A 15-year-old adolescent is brought to the emergency department by his parents. The adolescent is febrile with chills that started suddenly. He states, "I had a sinus infection and sore throat a couple of days ago." The nurse suspects bacterial meningitis based on which findings? Select all that apply. a) Negative Brudzinski sign b) Photophobia c) Vomiting d) Complaints of stiff neck e) Absent headache

b) Photophobia c) Vomiting d) Complaints of stiff neck In addition to the adolescent's complaints and history, other findings suggesting bacterial meningitis include complaints of a stiff neck, photophobia, headache, positive Brudzinski sign, and vomiting.

The caregivers of a child who has had difficulty learning to walk notice that when the child attempts to pull himself up to stand, he can't seem to get his legs uncrossed and beside each other.

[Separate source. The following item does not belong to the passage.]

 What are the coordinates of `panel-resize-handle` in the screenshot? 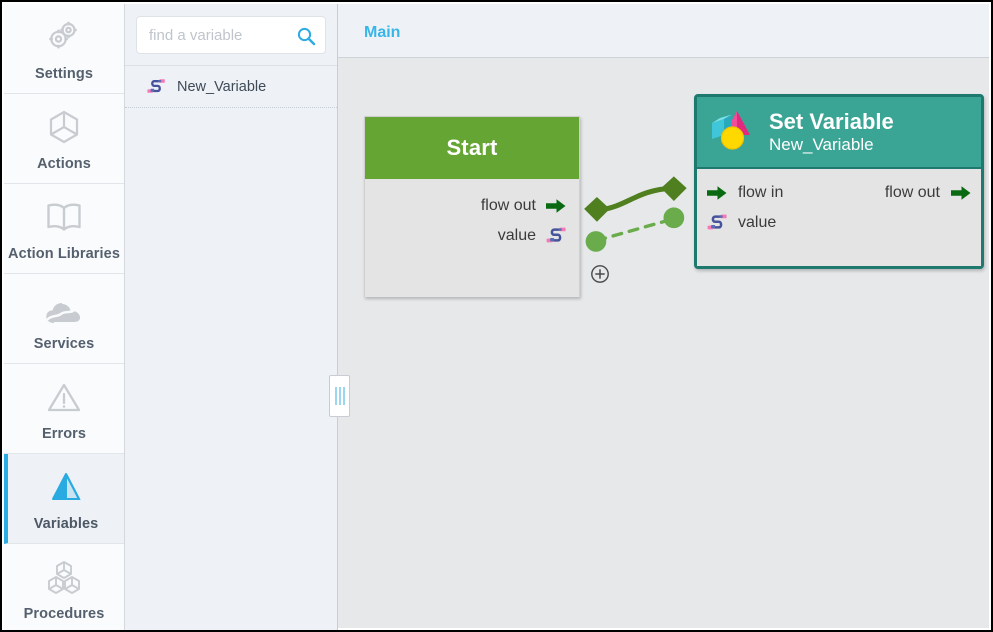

When he is in a standing position, he stays up on his toes. This is different from what they saw with their older children and they are concerned. Further diagnostic tests indicate the child has cerebral palsy. Which type of cerebral palsy do these symptoms indicate? The child has a) Athetoid cerebral palsy b) Ataxic cerebral palsy c) Spastic cerebral palsy d) Rigidity cerebral palsy

c) Spastic cerebral palsy Among other things, spastic cerebral palsy is characterized by scissoring caused by severe hip adduction. When scissoring is present, the child's legs are crossed and the toes are pointed down. When standing, the child is on her or his toes. It is difficult for this child to walk on the heels or run. Ataxic cerebral palsy is essentially a lack of coordination caused by disturbances in the kinesthetic and balance senses; it is characterized by an awkward and wide-based gait. Athetoid cerebral palsy is marked by involuntary, uncoordinated motion with varying degrees of muscle tension. Children with this disorder are constantly in motion; the whole body is in a state of slow, writhing muscle contractions whenever voluntary movement is attempted. Rigidity cerebral palsy is uncommon and is characterized by rigid postures and lack of active movement.